The X_Trader software supply chain attack that led to last month’s 3CX breach has also impacted at least several critical infrastructure organizations in the United States and Europe, according to Symantec’s Threat Hunter Team.
North Korean-backed threat group linked to the Trading Technologies and 3CX attacks used a trojanized installer for X_Trader software to deploy the VEILEDSIGNAL multi-stage modular backdoor onto victims’ systems.
Once installed, the malware could execute malicious shellcode or inject a communication module into Chrome, Firefox, or Edge processes running on compromised systems.
“Initial investigation by Symantec’s Threat Hunter Team has, to date, found that among the victims are two critical infrastructure organizations in the energy sector, one in the U.S. and the other in Europe,” the company said in a report published today.
“In addition to this, two other organizations involved in financial trading were also breached.”
While the Trading Technologies supply chain compromise is the result of a financially motivated campaign, the breach of multiple critical infrastructure organizations is worrisome, seeing that North Korean-backed hacking groups are also known for cyber espionage.
It’s very likely that strategic organizations compromised as part of this supply chain attack will also be singled out for subsequent exploitation.

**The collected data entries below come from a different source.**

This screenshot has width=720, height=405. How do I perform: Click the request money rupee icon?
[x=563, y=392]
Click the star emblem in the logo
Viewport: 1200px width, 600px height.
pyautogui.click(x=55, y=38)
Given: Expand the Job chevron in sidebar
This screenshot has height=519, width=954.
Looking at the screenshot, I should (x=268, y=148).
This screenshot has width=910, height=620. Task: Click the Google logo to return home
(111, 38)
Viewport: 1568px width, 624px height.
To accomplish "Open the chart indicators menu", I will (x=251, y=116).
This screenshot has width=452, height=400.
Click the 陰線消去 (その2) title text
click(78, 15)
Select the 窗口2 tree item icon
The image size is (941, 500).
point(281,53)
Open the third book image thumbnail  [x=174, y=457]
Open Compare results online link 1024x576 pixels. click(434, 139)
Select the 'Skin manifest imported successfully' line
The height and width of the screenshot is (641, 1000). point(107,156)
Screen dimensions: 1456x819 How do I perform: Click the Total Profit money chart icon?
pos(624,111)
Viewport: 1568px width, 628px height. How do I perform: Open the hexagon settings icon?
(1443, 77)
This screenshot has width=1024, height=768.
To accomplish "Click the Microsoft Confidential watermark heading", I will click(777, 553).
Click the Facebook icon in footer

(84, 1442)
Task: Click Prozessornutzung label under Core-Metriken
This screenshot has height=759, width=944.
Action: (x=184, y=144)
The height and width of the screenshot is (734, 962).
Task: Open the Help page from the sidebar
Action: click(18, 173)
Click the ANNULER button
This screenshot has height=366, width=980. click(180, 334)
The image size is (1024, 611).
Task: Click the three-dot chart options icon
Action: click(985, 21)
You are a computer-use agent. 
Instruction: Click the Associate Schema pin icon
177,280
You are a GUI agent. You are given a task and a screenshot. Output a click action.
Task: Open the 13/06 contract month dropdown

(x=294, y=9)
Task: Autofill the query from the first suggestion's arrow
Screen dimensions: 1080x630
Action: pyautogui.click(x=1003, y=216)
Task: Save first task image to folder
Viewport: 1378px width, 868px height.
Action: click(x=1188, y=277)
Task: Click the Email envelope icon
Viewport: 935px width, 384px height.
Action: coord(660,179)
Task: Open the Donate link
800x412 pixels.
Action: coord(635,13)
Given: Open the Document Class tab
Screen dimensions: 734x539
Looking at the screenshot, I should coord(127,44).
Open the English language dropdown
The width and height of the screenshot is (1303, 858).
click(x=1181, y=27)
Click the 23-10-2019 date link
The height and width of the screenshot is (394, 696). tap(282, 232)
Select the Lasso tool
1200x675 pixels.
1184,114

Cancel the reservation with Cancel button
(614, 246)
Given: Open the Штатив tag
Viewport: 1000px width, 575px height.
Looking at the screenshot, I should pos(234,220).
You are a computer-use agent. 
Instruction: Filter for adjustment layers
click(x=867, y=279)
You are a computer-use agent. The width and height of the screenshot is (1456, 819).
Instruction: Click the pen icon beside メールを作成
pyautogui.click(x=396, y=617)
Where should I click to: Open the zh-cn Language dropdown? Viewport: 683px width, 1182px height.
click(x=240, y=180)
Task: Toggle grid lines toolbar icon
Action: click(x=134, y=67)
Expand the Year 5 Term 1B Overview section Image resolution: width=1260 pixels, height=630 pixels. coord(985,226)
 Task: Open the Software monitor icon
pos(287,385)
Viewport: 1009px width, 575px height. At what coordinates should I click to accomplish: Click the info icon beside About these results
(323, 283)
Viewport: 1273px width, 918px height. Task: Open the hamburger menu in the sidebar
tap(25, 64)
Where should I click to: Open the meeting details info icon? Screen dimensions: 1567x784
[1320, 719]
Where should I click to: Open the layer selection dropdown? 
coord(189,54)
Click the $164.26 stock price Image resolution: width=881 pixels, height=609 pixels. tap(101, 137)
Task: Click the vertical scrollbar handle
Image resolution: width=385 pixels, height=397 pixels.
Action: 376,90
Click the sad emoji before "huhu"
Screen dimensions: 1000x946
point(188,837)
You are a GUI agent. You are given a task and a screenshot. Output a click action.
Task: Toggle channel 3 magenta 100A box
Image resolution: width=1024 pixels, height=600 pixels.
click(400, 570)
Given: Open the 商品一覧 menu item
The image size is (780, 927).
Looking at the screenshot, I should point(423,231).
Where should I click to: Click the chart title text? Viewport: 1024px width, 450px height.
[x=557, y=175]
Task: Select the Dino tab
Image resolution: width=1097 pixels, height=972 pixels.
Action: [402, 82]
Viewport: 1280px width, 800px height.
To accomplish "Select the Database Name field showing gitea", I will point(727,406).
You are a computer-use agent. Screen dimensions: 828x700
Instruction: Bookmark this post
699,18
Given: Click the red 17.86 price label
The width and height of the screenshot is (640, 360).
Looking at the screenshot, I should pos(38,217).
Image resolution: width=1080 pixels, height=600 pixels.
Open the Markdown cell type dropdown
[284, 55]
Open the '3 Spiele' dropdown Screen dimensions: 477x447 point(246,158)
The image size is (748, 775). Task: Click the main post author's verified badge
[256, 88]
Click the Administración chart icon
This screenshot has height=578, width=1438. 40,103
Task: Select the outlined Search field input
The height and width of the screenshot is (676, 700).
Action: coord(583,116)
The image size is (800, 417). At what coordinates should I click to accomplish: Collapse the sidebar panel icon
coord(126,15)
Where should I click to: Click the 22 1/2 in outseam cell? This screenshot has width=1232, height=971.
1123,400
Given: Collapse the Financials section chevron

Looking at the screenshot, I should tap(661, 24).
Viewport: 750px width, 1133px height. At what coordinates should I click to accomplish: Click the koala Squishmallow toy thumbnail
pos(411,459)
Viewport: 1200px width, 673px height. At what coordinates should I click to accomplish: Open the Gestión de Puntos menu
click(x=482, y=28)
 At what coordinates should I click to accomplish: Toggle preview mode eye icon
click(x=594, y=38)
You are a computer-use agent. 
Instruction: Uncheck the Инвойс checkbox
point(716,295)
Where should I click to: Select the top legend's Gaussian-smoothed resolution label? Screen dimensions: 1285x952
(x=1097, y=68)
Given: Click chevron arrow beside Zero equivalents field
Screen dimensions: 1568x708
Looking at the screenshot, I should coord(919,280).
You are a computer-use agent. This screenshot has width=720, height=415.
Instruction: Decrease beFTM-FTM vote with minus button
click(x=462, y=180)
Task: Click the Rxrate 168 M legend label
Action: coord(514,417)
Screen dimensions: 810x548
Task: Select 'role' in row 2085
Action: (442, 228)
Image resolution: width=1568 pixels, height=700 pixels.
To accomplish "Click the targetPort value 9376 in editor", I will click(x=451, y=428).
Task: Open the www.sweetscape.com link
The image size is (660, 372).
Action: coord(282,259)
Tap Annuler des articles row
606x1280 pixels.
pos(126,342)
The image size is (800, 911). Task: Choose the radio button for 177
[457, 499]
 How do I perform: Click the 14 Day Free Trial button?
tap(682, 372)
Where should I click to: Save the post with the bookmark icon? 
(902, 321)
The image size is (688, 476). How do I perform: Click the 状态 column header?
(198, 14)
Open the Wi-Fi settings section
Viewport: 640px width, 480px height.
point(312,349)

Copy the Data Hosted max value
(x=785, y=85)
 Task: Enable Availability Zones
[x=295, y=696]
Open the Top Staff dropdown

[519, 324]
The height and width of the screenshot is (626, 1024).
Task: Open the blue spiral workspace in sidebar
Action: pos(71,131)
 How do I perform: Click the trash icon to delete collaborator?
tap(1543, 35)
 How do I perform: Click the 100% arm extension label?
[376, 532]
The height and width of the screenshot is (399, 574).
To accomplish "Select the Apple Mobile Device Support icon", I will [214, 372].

While Symantec didn’t name the two energy sector organizations, Symantec Threat Hunter Team Director of Security Response Eric Chien told BleepingComputer that they are “power suppliers generating and supplying energy to the grid.”
Wide-ranging supply chain attack
Having breached at least four more entities besides 3CX with the help of the trojanized X_Trader software, it’s also highly likely that the North Korean hacking campaign already impacted additional victims yet to be discovered.
“The discovery that 3CX was breached by another, earlier supply chain attack made it highly likely that further organizations would be impacted by this campaign, which now transpires to be far more wide-ranging than originally believed,” Symantec added.
“The attackers behind these breaches clearly have a successful template for software supply chain attacks and further, similar attacks cannot be ruled out.”
On Thursday, Mandiant linked a North Korean threat group it tracks as UNC4736 to the cascading supply chain attack that hit VoIP company 3CX in March.
UNC4736 is related to the financially motivated North Korean-sponsored Lazarus Group behind Operation AppleJeus [1, 2, 3], previously linked by Google’s Threat Analysis Group (TAG) to the compromise of Trading Technologies’ website.
Based on attack infrastructure overlap, Mandiant also connected UNC4736 with two APT43 malicious activity clusters tracked as UNC3782 and UNC4469.